This report shows public data only. Is this your organisation? If so, login here to view your full report.

The international business of Federated Hermes (formerly Hermes Investment Management)

PRI reporting framework 2020

Export Public Responses
Pdf-img

You are in Direct - Fixed Income » ESG incorporation in actively managed fixed income » (C) Implementation: Integration

(C) Implementation: Integration

FI 10. Integration overview

10.1. Describe your approach to integrating ESG into traditional financial analysis.
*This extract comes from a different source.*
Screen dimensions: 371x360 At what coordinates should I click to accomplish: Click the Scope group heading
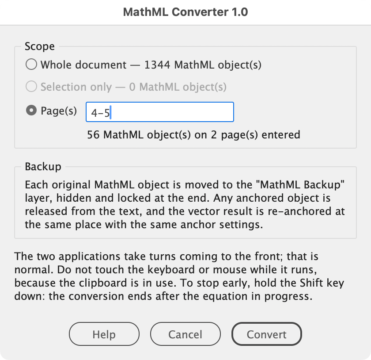click(x=39, y=46)
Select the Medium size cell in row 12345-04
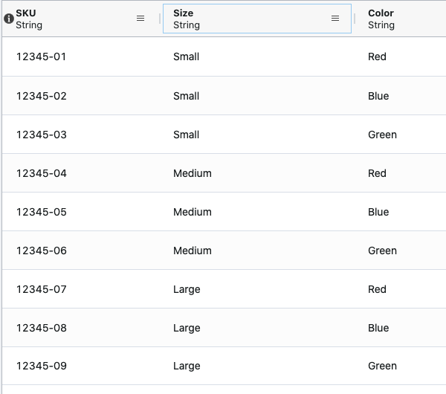The width and height of the screenshot is (446, 394). tap(192, 173)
At the core of our Credit team's active investment process is the assessment and pricing of risk. We have learned that astutely assessing ESG factors can be vital in achieving a more comprehensive view of the risks of investing in debt instruments, as well as identifying opportunities.  In addition, Federated Hermes believes that credit is particularly well suited to integrating ESG because, unlike equities, credit offers a suite of options for investing—across capital structure, along credit curves and among various debt instruments of an issuer.  ESG integration creates further precision about where to invest among all of these choices.  It also helps to “break a tie” when having to choose between two or more companies.  The way that this approach manifests itself across sovereign (principally emerging markets), sector and company analysis differs, although the principal is the same.  We are looking how these ESG factors have a material impact on the behaviours, operations and valuations of debt securities. 

 

At the sector level, meaningful strides have been made over the last few years, which have served as an impetus for us to build out an ESG scoring system for sectors.  We use a combination of external, third-party vendors (SASB, MSCI, rating agencies) for data and information, as well as a suite of information in house—proprietary QESG scores (highlights industry-specific key performance indicators related to social, ethical and environmental factors); views from the engagement team; and work that the analysts conduct themselves.

 

For years our Credit team has explicitly considered ESG factors in their company investment process. Just as the team assigns scores that reflect their assessment of credit risk and valuation, it assigns scores to reflect its view of ESG risks. ESG risks are an important consideration during the research process as such risks, in particular those in relation to poor governance practices, have the potential to impact the enterprise value of a company, which in turn influences its creditworthiness.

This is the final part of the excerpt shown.